**GOAL**
Copy out exactly the lines from the one containing "The height and" down to the one containing "[x=964, y=78]".

**DATASET CONTENT**
------------------------------

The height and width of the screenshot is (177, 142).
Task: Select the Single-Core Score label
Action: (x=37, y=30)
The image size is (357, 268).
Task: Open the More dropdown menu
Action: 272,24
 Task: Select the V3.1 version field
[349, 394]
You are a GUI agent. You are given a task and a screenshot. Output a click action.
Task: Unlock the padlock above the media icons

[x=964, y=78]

------------------------------

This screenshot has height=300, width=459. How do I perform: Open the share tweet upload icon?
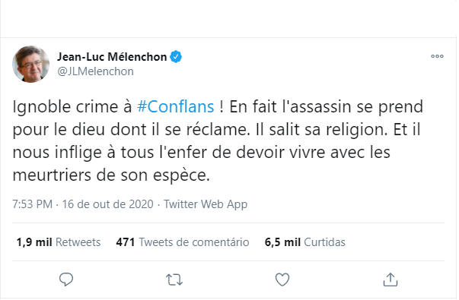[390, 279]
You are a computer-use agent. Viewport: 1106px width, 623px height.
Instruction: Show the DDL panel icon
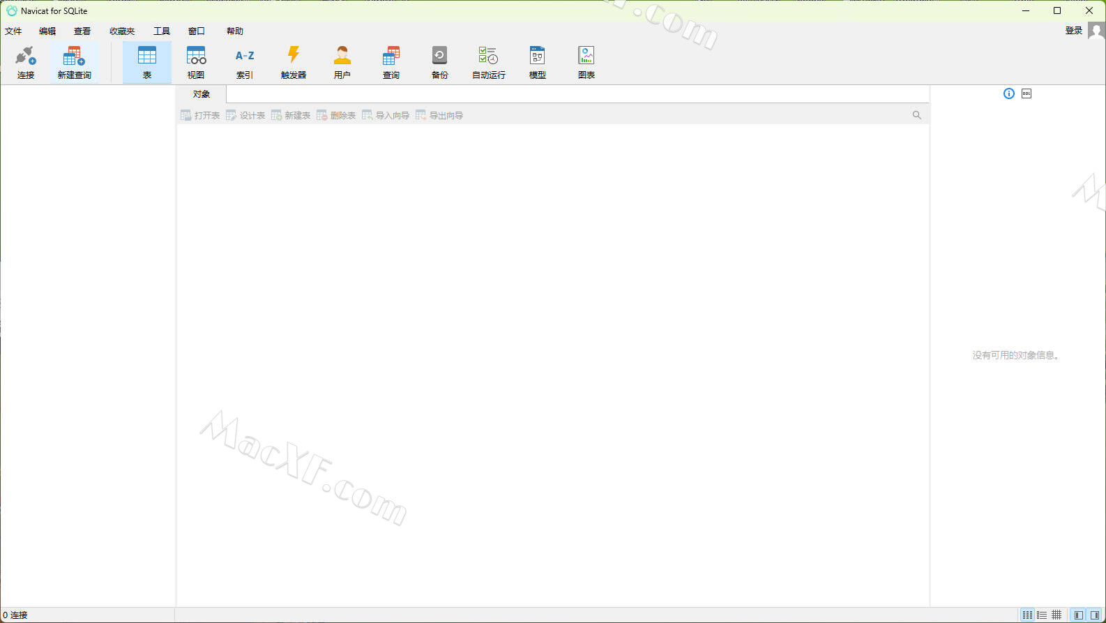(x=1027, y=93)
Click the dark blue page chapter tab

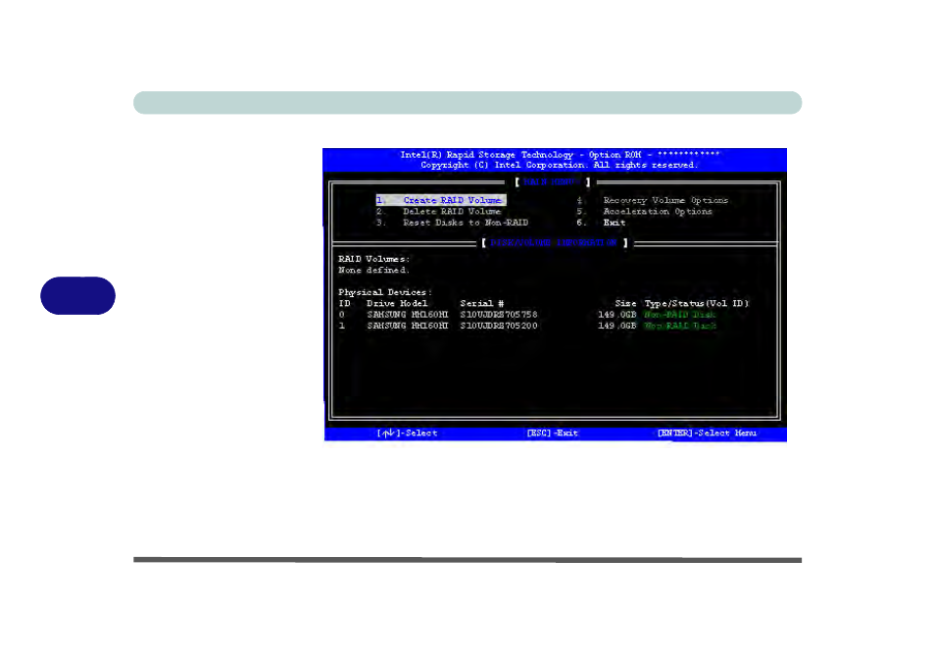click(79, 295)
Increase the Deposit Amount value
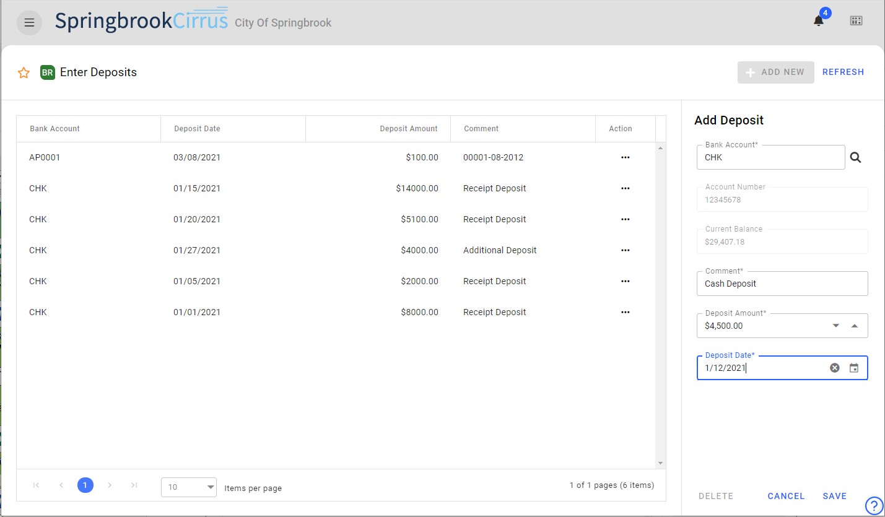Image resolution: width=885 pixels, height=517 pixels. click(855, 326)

------------------------------

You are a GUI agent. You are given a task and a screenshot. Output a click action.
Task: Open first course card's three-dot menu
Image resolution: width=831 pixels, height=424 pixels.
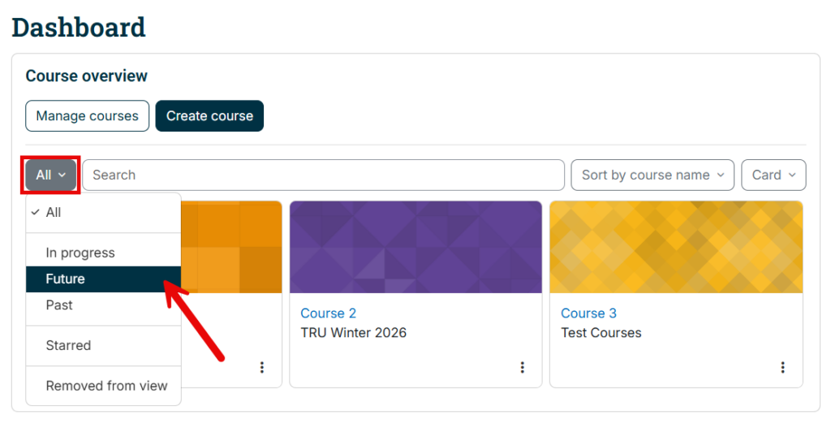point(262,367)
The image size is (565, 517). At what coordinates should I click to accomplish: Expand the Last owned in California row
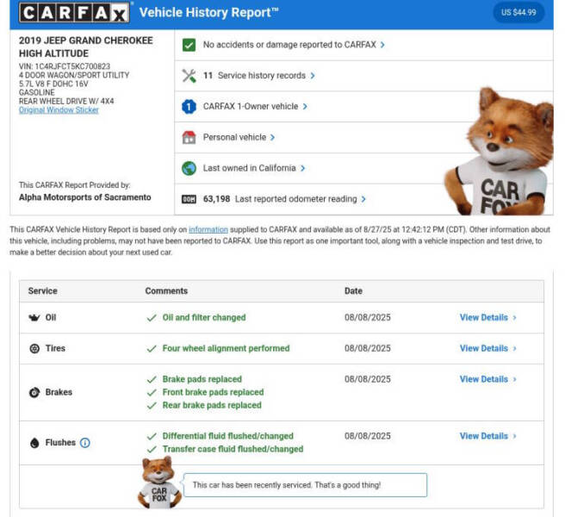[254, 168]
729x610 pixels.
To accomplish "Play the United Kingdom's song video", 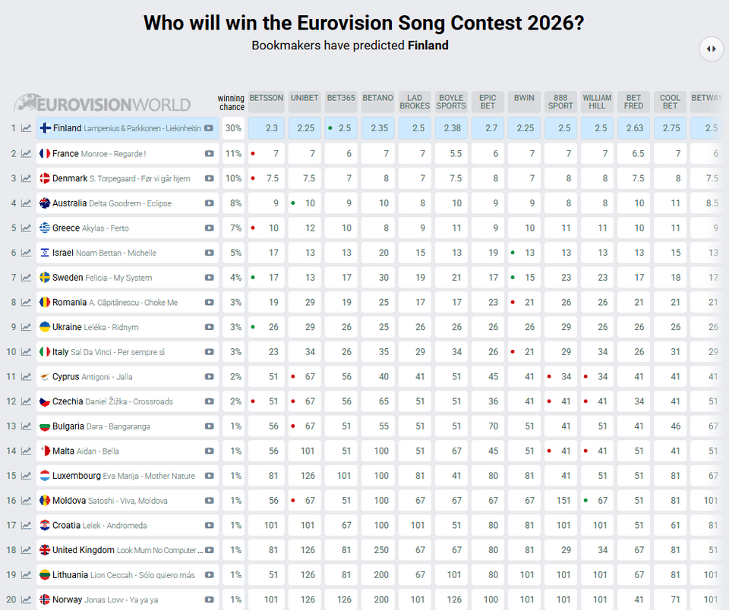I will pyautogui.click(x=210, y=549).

------------------------------

**EXERCISE SOLUTION**
The height and width of the screenshot is (177, 142).
Task: Select the Single-Core Score label
Action: (x=37, y=30)
The image size is (357, 268).
Task: Open the More dropdown menu
Action: 272,24
 Task: Select the V3.1 version field
[349, 394]
You are a GUI agent. You are given a task and a screenshot. Output a click action.
Task: Unlock the padlock above the media icons

[x=964, y=78]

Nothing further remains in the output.